Inhoudsopgave
Welke behandeling bij angststoornissen?
De behandeling die over het algemeen de voorkeur heeft bij angststoornissen is cognitieve gedragstherapie. Tijdens cognitieve gedragstherapie praat de behandelaar met je over jouw klachten, de mogelijke oorzaken, de situaties waarin je angst en paniek voelt en de gedachten die je daarbij hebt.
Welke fases heeft COPD?
Op basis van de kracht van uw ademhaling wordt u ingedeeld in een van de vier stadia: GOLD 1 (lichte COPD), GOLD 2 (matige COPD), GOLD 3 (ernstige COPD) of GOLD 4 (zeer ernstige COPD).

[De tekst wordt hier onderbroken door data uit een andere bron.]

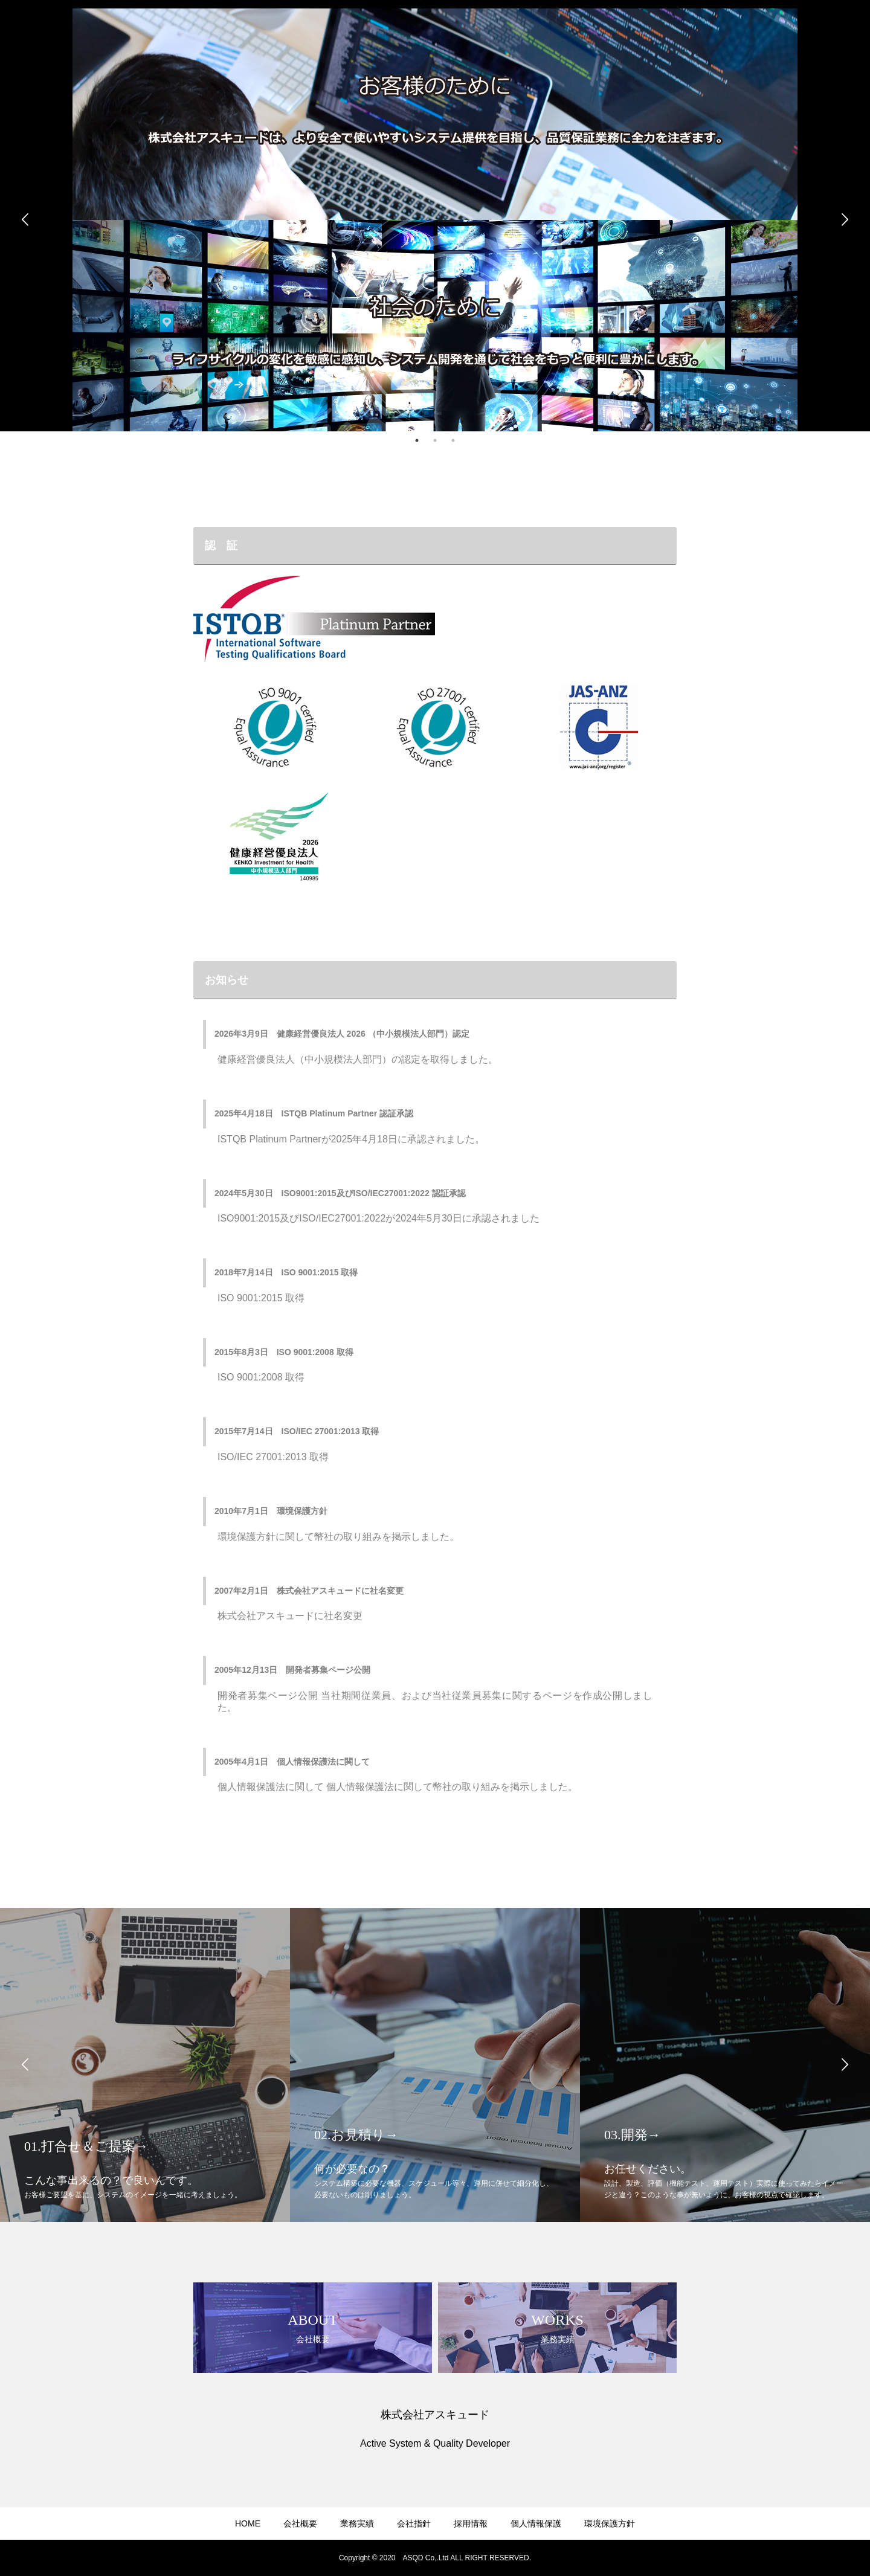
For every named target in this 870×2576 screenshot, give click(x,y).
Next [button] (844, 220)
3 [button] (453, 440)
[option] (435, 219)
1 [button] (417, 440)
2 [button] (435, 440)
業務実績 (357, 2523)
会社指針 (414, 2523)
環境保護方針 (609, 2523)
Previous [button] (25, 220)
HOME (247, 2523)
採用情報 (471, 2523)
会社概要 (300, 2523)
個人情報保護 (536, 2523)
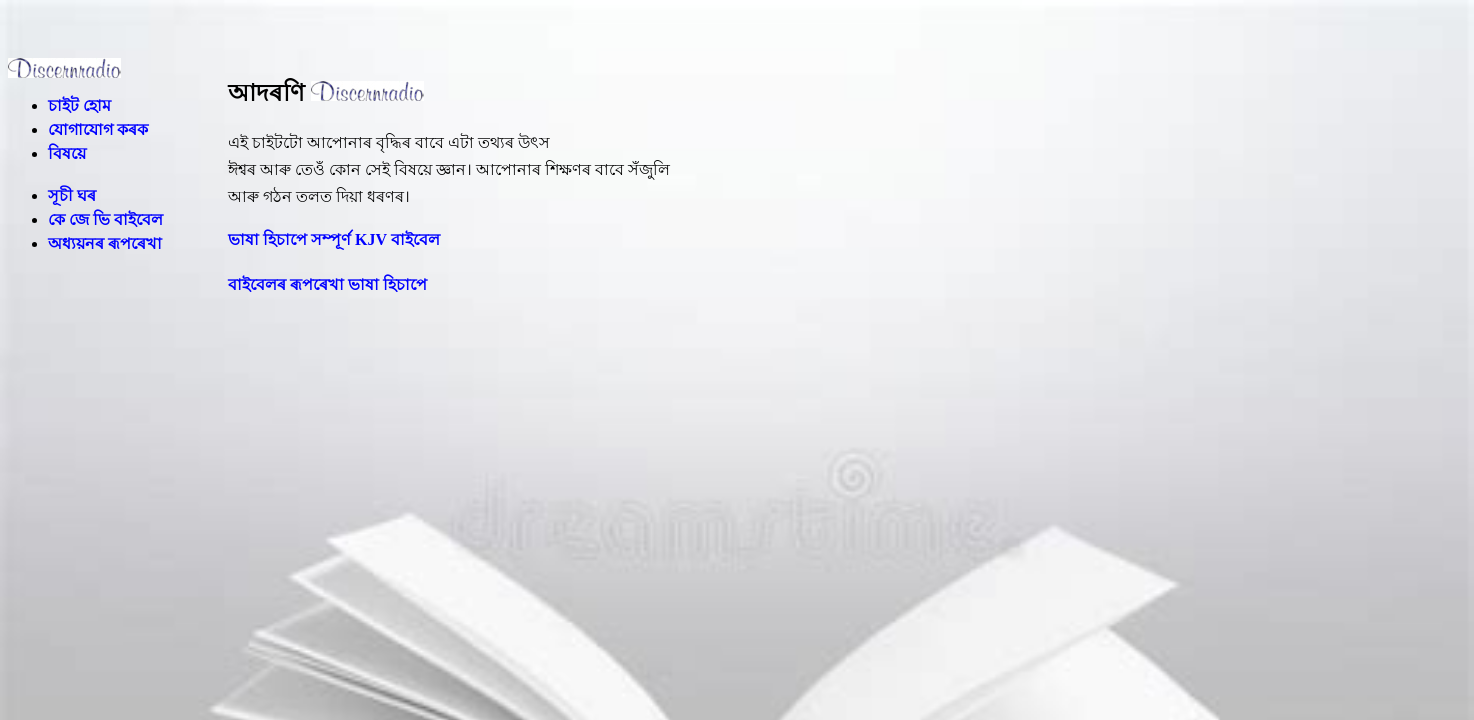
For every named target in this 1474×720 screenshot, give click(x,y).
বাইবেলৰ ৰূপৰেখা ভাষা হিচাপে (327, 284)
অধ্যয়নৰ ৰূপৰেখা (105, 243)
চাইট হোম (79, 105)
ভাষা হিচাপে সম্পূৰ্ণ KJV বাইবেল (334, 239)
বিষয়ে (67, 153)
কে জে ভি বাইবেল (105, 219)
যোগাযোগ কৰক (98, 129)
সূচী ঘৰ (72, 195)
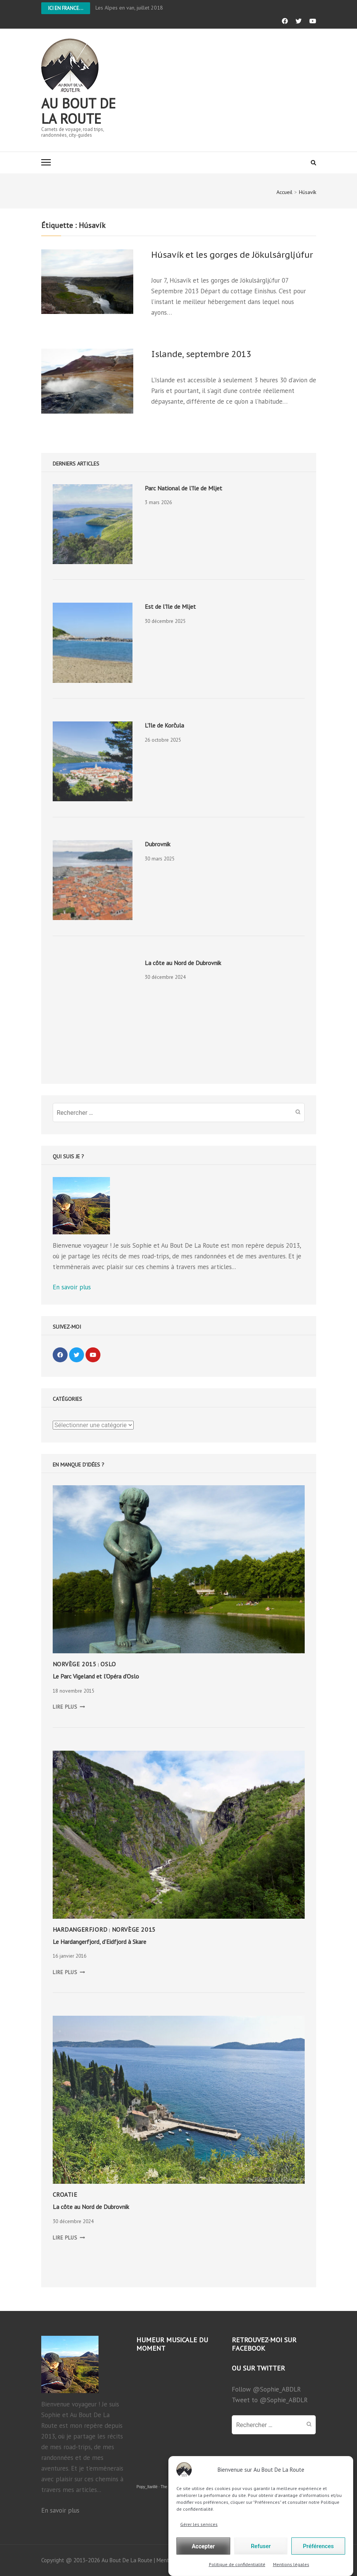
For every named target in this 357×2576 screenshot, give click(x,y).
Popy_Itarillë (146, 2487)
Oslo (108, 1664)
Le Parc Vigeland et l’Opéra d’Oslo (96, 1676)
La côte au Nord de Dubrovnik (183, 963)
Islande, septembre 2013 (201, 354)
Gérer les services (199, 2555)
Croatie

Welke behandelingen zijn er voor COPD?
Een bronchoscopische behandeling is een behandeling die de hoeveelheid lucht in de longen die u niet gebruikt, het restvolume, kleiner maakt. Daardoor wordt het longvolume dat u kunt gebruiken groter en gaat ademen beter. Het is een behandeling om klachten te verminderen en kwaliteit van leven te verbeteren.
Wat hebben depressie en angst bij COPD?
Depressie en angst bij COPD patiënten hebben belangrijke klinische gevolgen: geeft minder therapietrouw, frequentere- en langere opnamen, vaker naar huisarts, slechtere levenskwaliteit, vroegtijdig overlijden, verminderd fysiek functioneren met max18%, geven vaker aan niet gereanimeerd te willen worden.
Wat is de behandeling van COPD?
COPD wordt in de eerste plaats behandeld met luchtwegverwijders: anticholinergica of beta-agonisten. Bij milde COPD volstaan soms kortwerkende luchtwegverwijders, die gebruikt kunnen worden bij klachten. Soms worden inhalatiecorticosteroïden toegevoegd aan de behandeling.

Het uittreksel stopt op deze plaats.